Shortly after coming to America, both Sacco and Vanzetti became involved with a group of socialist anarchists dedicated to eradicating (sometimes through the use of violence) the stark inequities of status and class they perceived in the society around them (an idea that did not go down well in a capitalist nation watching in horror the success of the then quite recent Bolshevik Revolution). On April 15, 1920, the pair was arrested for the murder of two men, a paymaster and a security guard, who were shot in cold-blood while transporting the payroll from a shoe factory in Braintree, Massachusetts. Even though there was no real evidence tying them to the killings, Sacco and Vanzetti were eventually placed on trial, convicted on charges of 1st degree murder, and put to death in the electric chair on August 23, 1927. In the years since, the case of Sacco and Vanzetti has gone down in history as one of the major miscarriages of justice in all of American jurist prudence, while their very names have become synonymous with a legal system that too often abandons its quality of disinterested objectivity in favor of bigotry, corruption and fear.

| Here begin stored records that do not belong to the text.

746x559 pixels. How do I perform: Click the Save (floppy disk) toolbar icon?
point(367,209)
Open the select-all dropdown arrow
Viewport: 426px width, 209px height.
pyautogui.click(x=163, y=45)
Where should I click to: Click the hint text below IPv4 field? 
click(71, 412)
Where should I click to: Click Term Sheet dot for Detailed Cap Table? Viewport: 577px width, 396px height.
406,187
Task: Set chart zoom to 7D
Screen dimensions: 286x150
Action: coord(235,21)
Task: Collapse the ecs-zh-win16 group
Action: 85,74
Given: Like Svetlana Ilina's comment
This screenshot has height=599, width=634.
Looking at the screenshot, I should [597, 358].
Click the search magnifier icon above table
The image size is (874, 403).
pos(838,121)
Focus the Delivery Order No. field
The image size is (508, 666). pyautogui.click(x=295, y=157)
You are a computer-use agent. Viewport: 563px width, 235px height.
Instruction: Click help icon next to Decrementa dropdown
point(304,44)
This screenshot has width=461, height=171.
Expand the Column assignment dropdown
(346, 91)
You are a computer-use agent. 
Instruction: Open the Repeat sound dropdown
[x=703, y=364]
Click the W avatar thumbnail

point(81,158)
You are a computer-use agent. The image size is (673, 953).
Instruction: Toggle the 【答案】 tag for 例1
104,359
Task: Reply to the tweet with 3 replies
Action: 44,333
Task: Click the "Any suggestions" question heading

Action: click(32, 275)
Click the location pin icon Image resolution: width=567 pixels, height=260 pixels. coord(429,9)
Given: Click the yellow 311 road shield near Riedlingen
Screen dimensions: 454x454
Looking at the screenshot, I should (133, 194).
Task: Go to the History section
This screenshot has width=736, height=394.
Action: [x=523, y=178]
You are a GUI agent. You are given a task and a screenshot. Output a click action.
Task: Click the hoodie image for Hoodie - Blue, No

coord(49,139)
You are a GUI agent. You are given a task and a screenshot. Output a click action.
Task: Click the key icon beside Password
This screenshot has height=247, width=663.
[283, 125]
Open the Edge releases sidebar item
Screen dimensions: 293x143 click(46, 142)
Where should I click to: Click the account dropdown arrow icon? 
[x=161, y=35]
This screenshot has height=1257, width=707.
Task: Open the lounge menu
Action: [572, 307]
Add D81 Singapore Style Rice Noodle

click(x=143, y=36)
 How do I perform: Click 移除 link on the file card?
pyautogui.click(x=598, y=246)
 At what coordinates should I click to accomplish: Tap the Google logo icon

As directed by Peter Miller, the documentary "Sacco and Vanzetti" attempts to come to terms with the fate of the two men and to view the case in its broader social context. Through the use of archival photos and footage, interviews with experts and historians (and even a niece of Sacco himself), clips from the 1971 movie dramatization of the story, "Sacco and Vanzetti," and voice-over recitations of excerpts from the two key figures' very own journals and letters, Miller explores how the legal system was able to veer so far off the rails in a country that prides itself on the blindness of its justice and the fair treatment it ostensibly affords to all its people. He finds his answer mainly in the love/hate relationship that America has always had with its immigrant populations. For he makes it clear that this was little more than a sham show trial, one consisting mainly of circumstantial evidence and fraudulent testimony, presided over by a judge with small tolerance for immigrants or anyone not of the Anglo-Saxon persuasion. The men were found guilty more of the sin of being "unpatriotic" than of the commission of any actual crime. It is this aspect, more than any other, that touched such a raw nerve in so many people not only in the United States but around the world. Towards the end, we are shown how the case eventually moved beyond its own limited context, entering the realm of American mythology and inspiring socially conscious artists, poets, novelists and songwriters to produce some of their most poignant and notable work.

Although the movie is a bit murky on some of the facts of the case and doesn't offer us a clear enough picture of the men as individuals (the pre-crime period in their lives is particularly sketchy), "Sacco and Vanzetti" provides us with an interesting history lesson as well as an intriguing glimpse into the time in which the events took place. In addition, with its tale of racial discrimination and societal prejudice, the movie has a great deal of relevance for the world today as we see immigration once again coming to the forefront as a hot-button political issue, a parallel the filmmakers are quick to point out at the conclusion of the film. That alone makes this a movie well worth checking out.